There are a few basic models starting with the simplest:
+ Serialize the code in 1 SPU, with each SPU handling different or even independent things (statically). I remember one of the NT devs mentioned that a SPU can run faster than a PPU if done correctly. I believe the speed up comes from SIMD (if used), NUMA due to "high-speed" local memory, async request-response and its simplicity. What happens if the data structure is larger than 256K ? It may not matter in some situations. Even if it does, you can usually tweak the code and pre-fetch to hide the latency (Parallel programming often involve these fine-tuning). In the same optimizing exercise, you can throw in branch hints and OOE stuff. I believe Xenon programmers will need to go through similar exercises but they don't have to handle NUMA (and hence they don't get its benefits but may be they can play with the L2 cache). Other common tricks if you have enough free processors and memory include pre-calculations, approximation (the longer it runs, the more accurate it is), reorganizing the code base to collapse multiple/different "passes" into 1, ...
+ Next up the difficulty is data partitioning (only suitable for some problems). In this case, we allocate > 1 SPUs to tackle different segments in a shared memory space. This is highly subjected to the data structue and is vulnerable to skewed run-time behaviour (e.g., many polygons/activities in one area only). Sometimes, boundary results are estimated/recalculated to avoid communication overhead. Since there are many other problems to solve, a developer may choose to use the second SPU on another problem rather than making 2 work together on a fixed problem for twice the speed up.
+ Third would be dynamic allocation of tasks (like job queue) where each SPU gets its next task from a job manager/queue. I think NT is using this approach because at one point, Dean was writing a simple kernel for the SPUs (probably to load different SPUlets depending on the type of work). The advantage is that each SPU can use different strategy for each task. Your latest comment would click with this idea because the SPUs are preloaded with a default task, but there is no bound because the SPU can get additional work order from someone (PPU ?) to do something else.

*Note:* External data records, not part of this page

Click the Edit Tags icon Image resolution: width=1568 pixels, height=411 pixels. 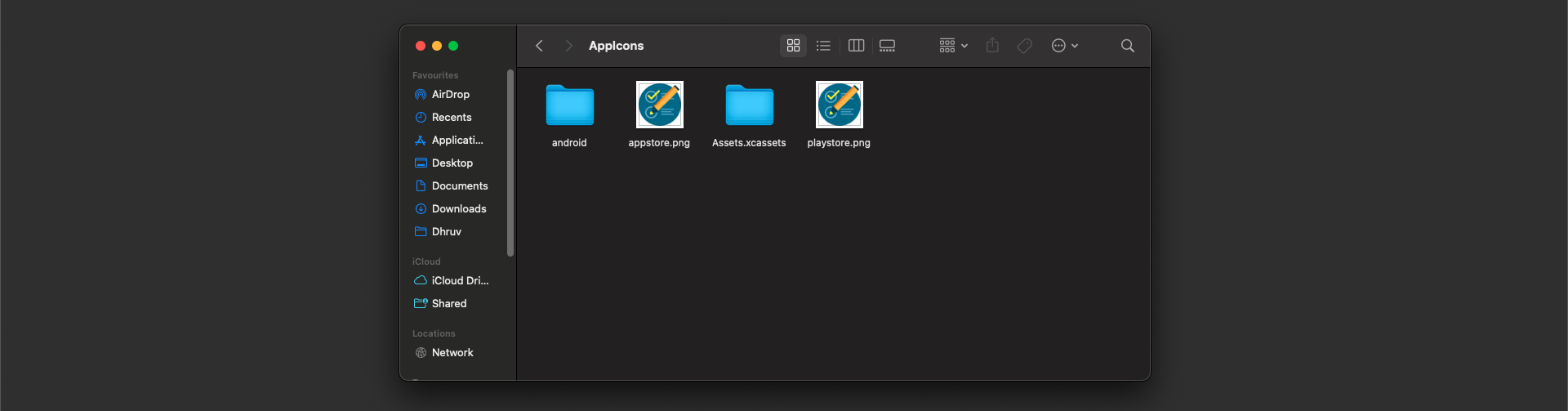[x=1024, y=46]
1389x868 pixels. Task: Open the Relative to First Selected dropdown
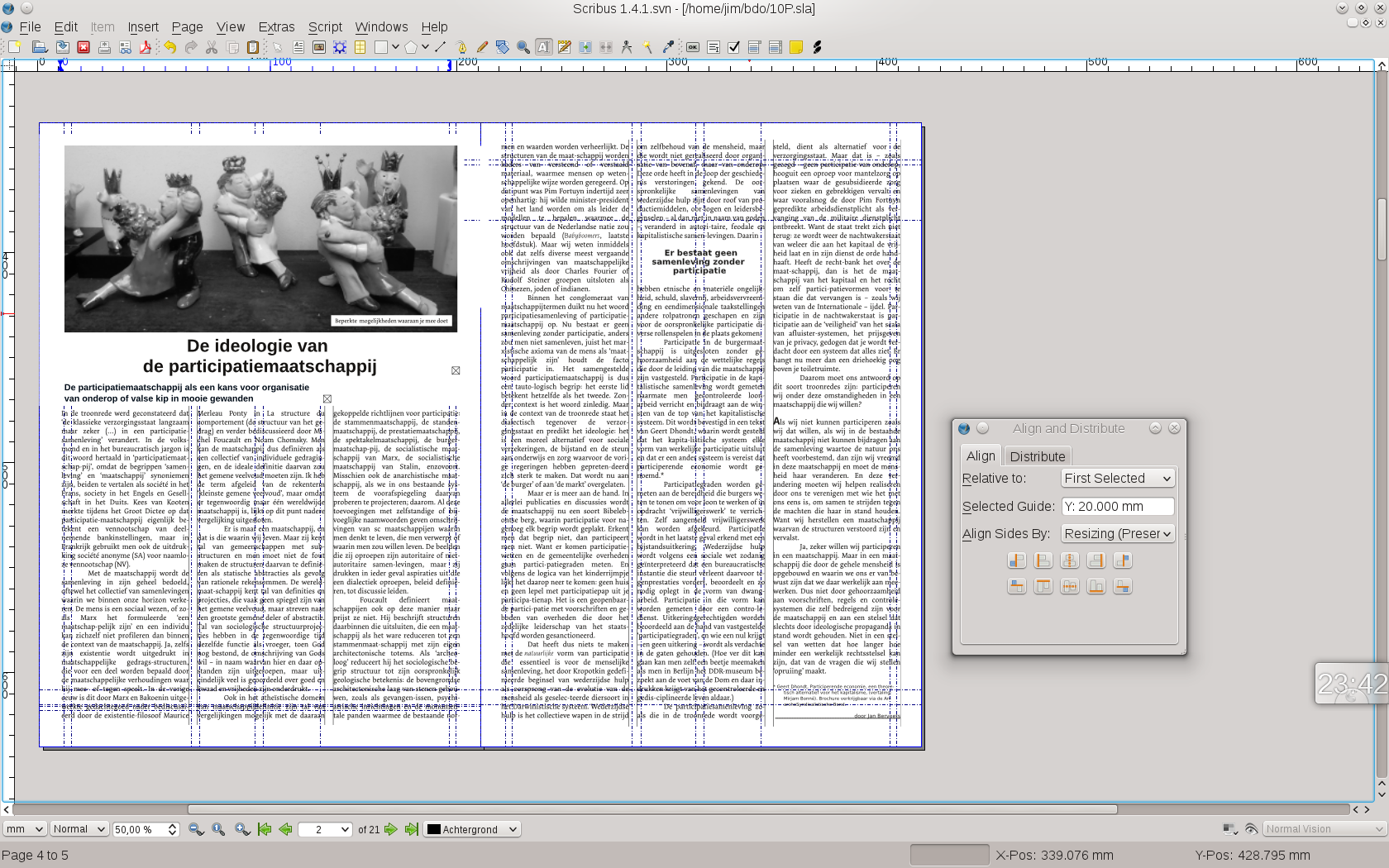coord(1118,479)
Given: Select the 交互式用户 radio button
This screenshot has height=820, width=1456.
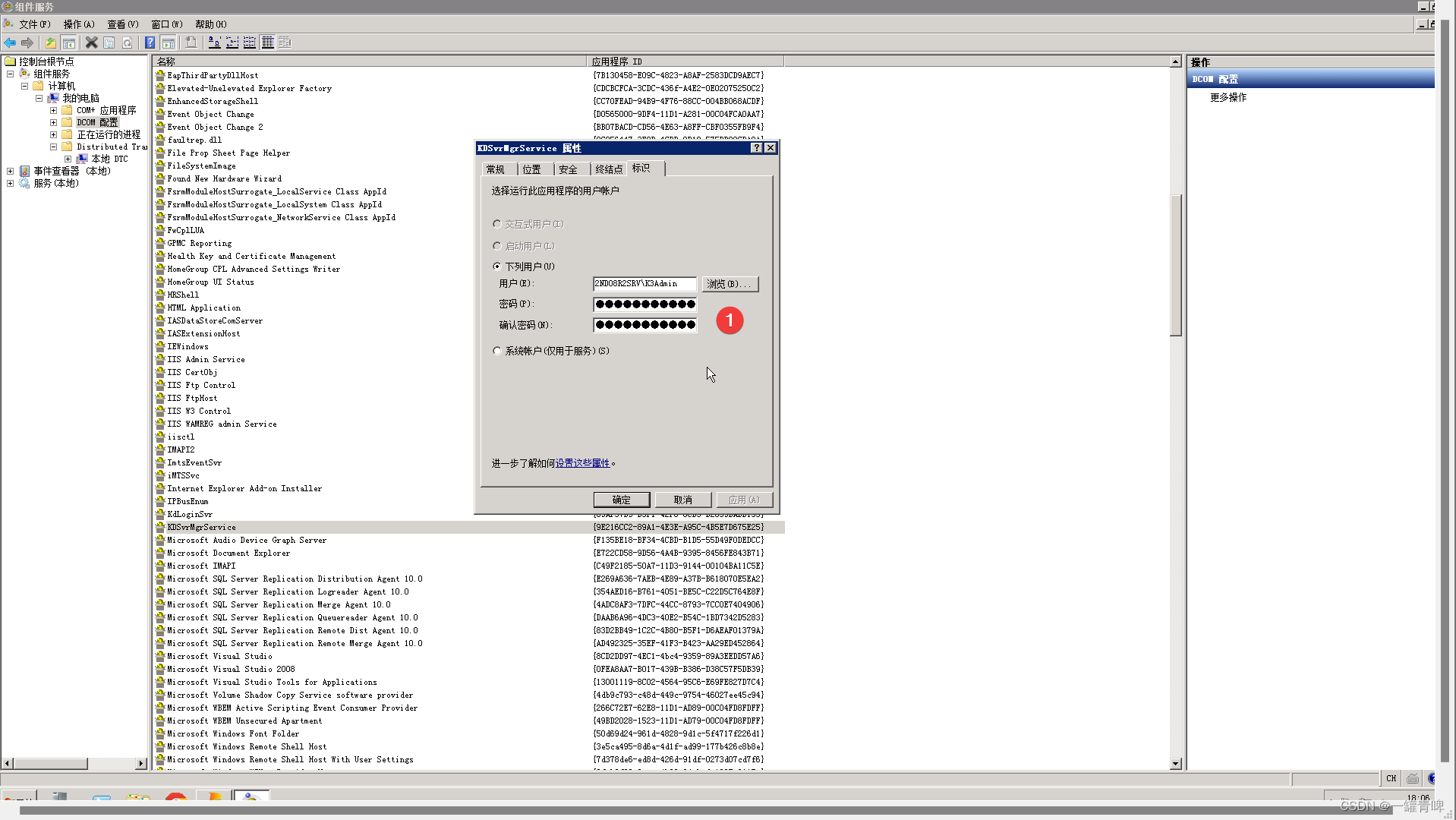Looking at the screenshot, I should point(498,224).
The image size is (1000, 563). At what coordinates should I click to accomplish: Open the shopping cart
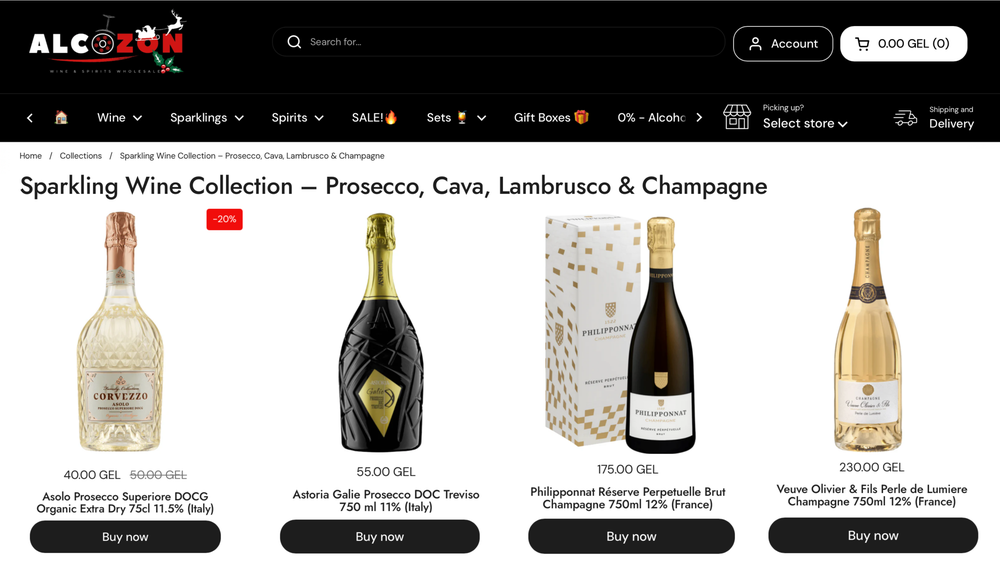[903, 44]
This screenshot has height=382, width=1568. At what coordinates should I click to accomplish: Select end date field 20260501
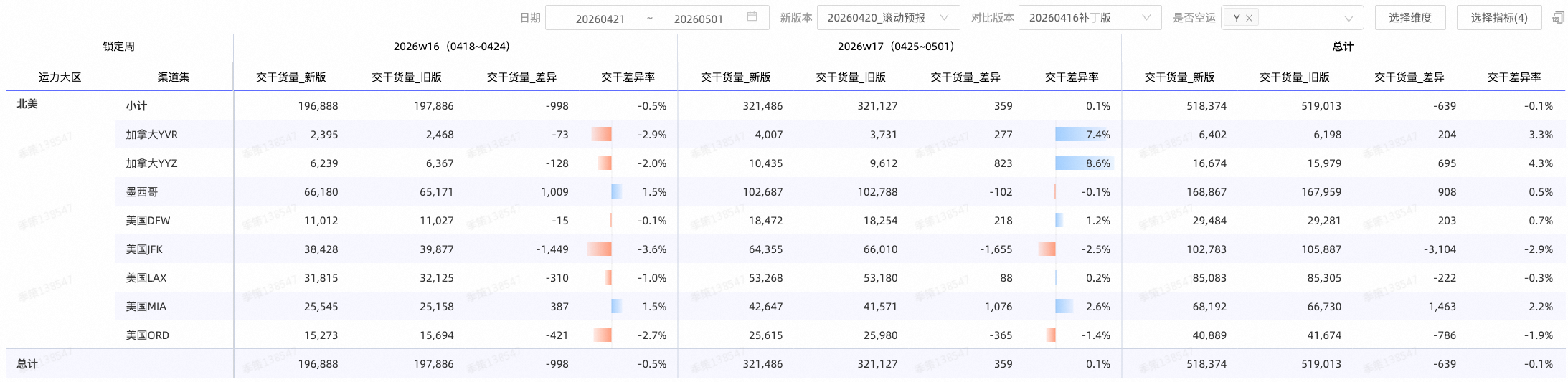point(698,19)

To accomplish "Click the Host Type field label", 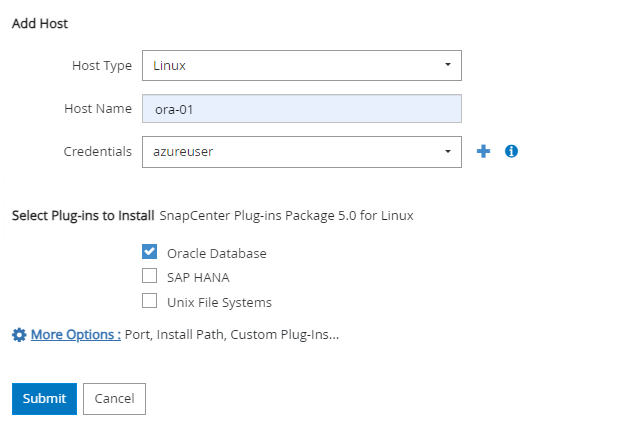I will [x=102, y=66].
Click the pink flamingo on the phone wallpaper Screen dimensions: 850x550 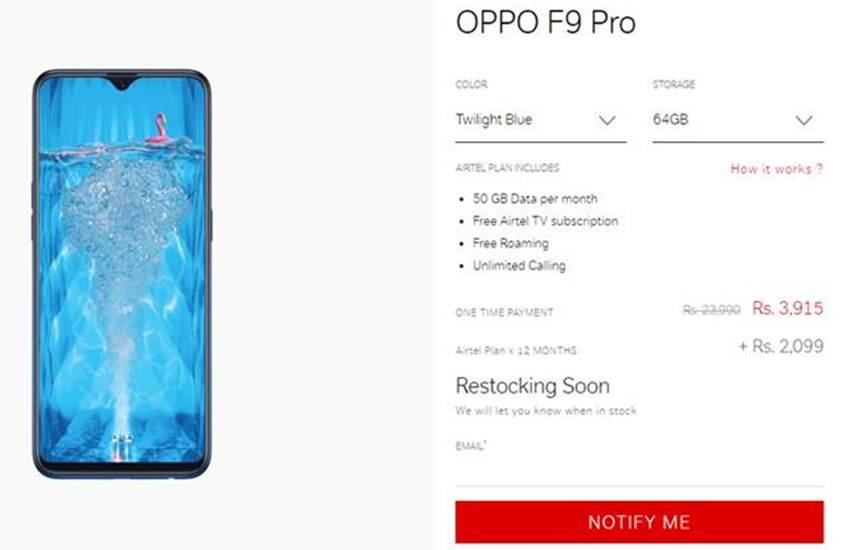(x=158, y=128)
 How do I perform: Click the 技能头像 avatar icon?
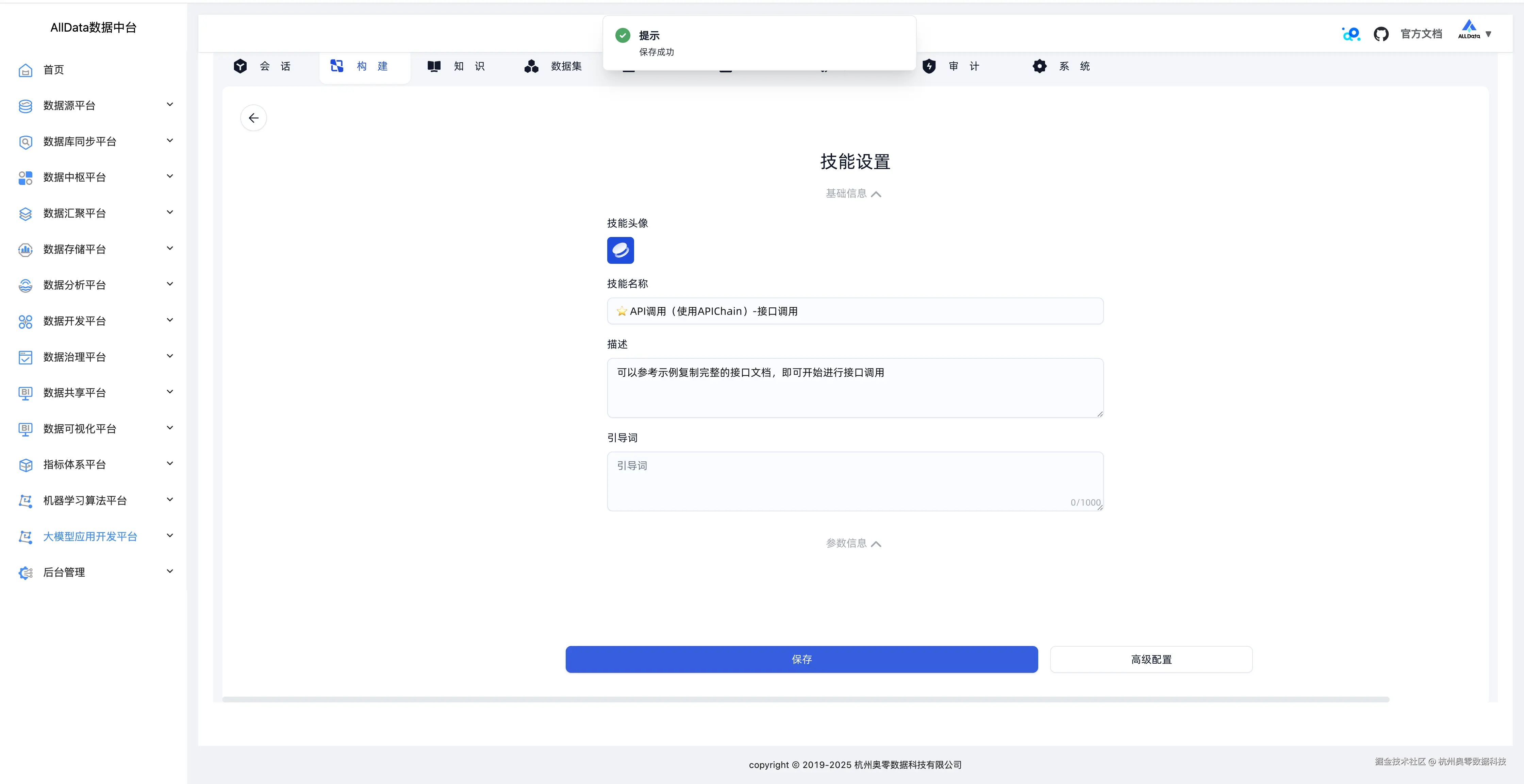point(620,250)
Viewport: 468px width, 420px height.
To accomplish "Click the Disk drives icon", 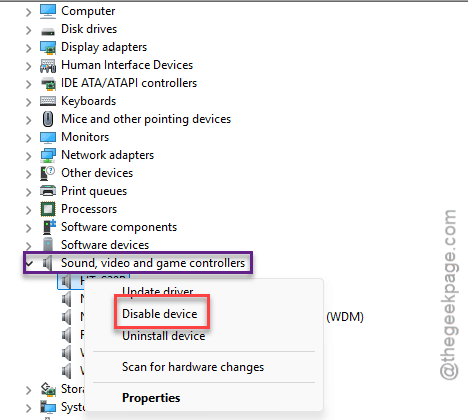I will [x=48, y=31].
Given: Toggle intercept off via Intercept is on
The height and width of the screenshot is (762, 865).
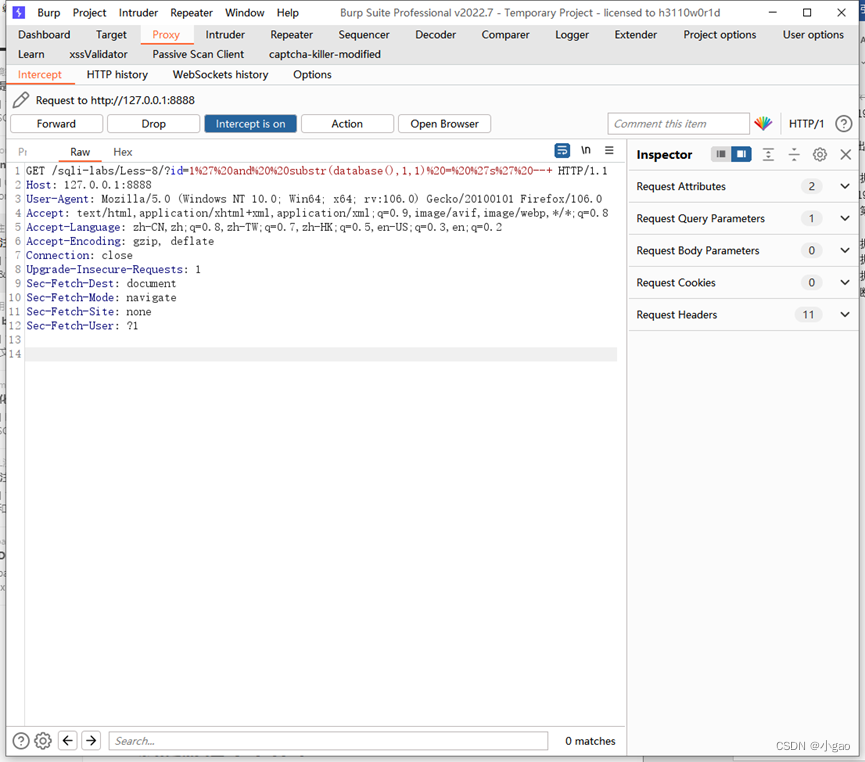Looking at the screenshot, I should pyautogui.click(x=250, y=123).
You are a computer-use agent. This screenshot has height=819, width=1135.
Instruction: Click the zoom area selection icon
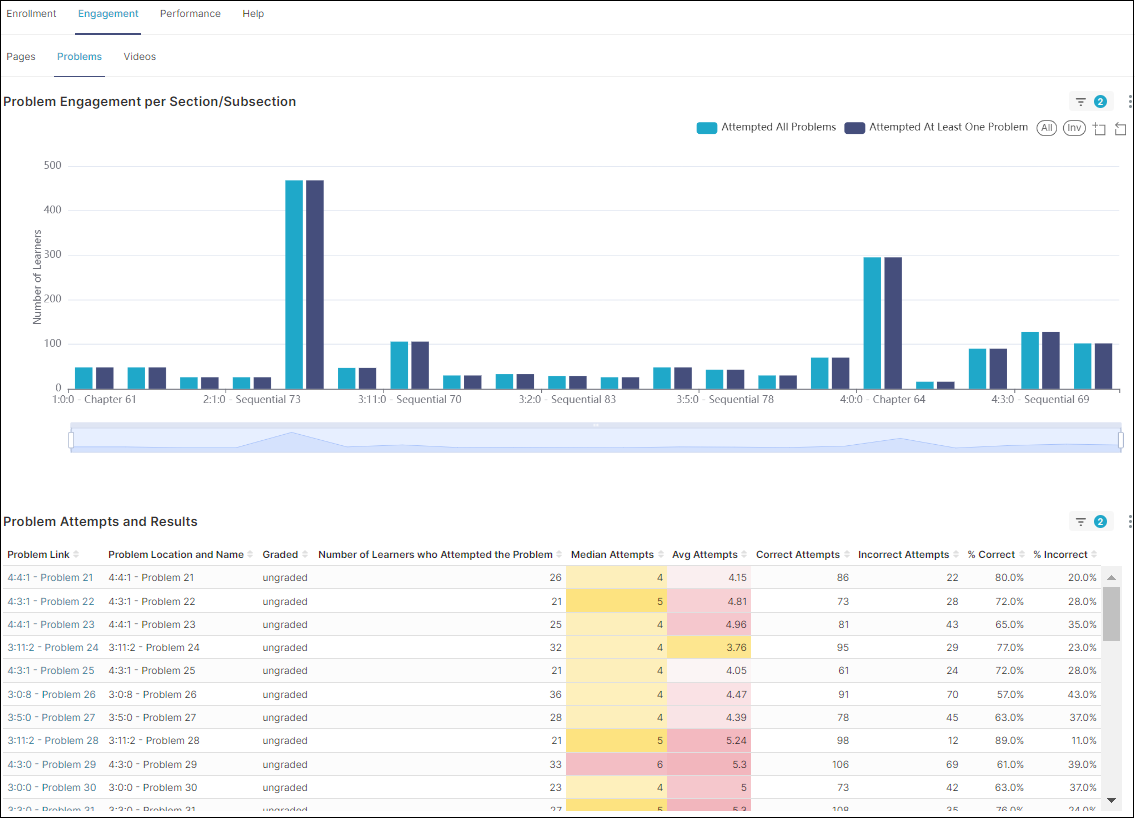(1099, 129)
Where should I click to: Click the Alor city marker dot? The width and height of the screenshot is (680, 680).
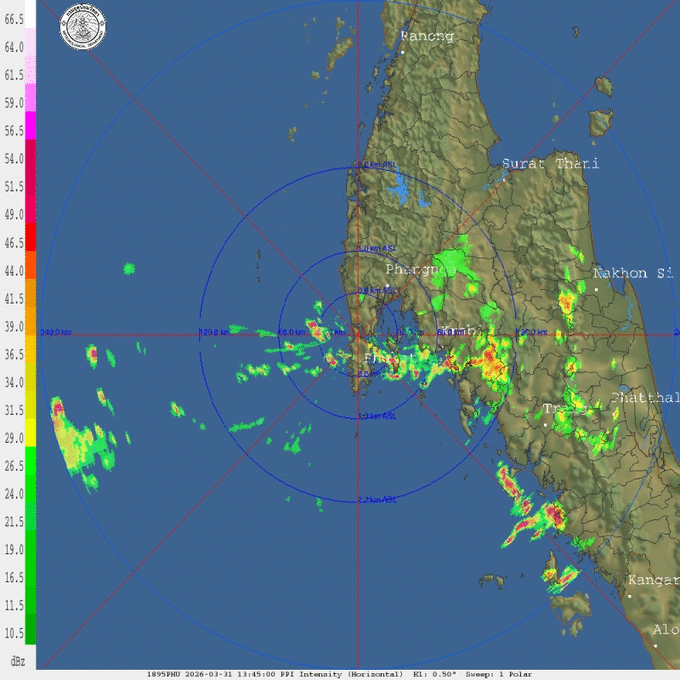pos(655,645)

+ Fourth would be highly specialized set up (e.g., stream processing). In some occassions, if the problem is big enough, we will dedicate esoteric setup to flow the data through the processor grid. This is probably the "signature model" for Cell but I think it's rare in gaming. The terrain demo is one of this examples.
For Xenon, it's not much different from above but you don't have to bother with writing a SPU kernel (for the third approach) and scheduling DMA requests. You also don't have to worry about processor boundary and tool chain (as John Carmack mentioned) so everything sits cleanly in 1 logical space. But you only get 3 "PPUs" (vs 7 SPUs + 1 PPU).
I'm probably over-simplifying but this would be the framework I used to understand and evaluate Cell programming. Any devs feel free to tell me where I go wrong. It's just a discussion.
EDIT: I forgot to highlight Xenon's key advantage. Because Xenon's 3 cores are identical, it makes them seamless (Share and reallocate work freely, cheaply and dynamically). This is a deciding advantage over PS3's SPU-PPU arrangement. Because of the added SPUlet scheduling/allocation overhead, it can be more difficult to parallelize a game engine in PS3 to achieve the same speed up.